RECORDS FOR THIS EXERCISE START

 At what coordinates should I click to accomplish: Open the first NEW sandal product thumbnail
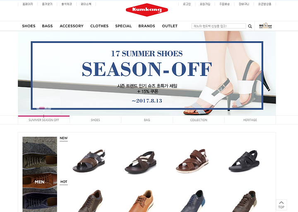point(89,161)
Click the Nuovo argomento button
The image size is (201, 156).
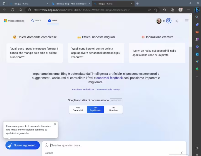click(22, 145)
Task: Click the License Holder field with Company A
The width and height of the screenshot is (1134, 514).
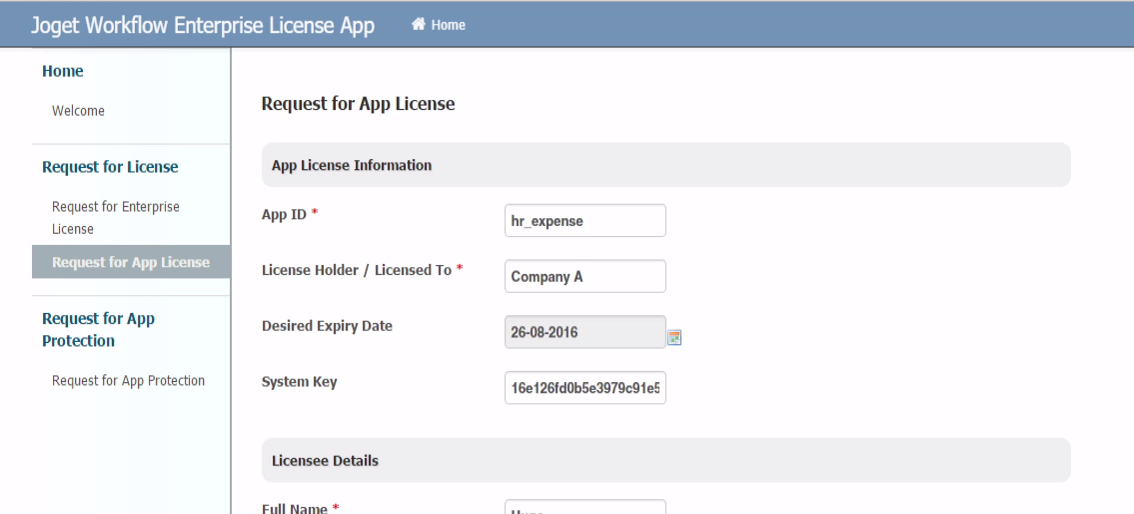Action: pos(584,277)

RECORDS FOR THIS EXERCISE END

THE TASK –
Repeat the material exactly. Any picture in it should be dropped.

RESULT OF THE TASK –
 At what coordinates should I click to accomplish: Open the first NEW sandal product thumbnail
point(89,161)
Click the Nuovo argomento button
The image size is (201, 156).
click(22, 145)
Task: Click the License Holder field with Company A
The width and height of the screenshot is (1134, 514).
Action: pos(584,277)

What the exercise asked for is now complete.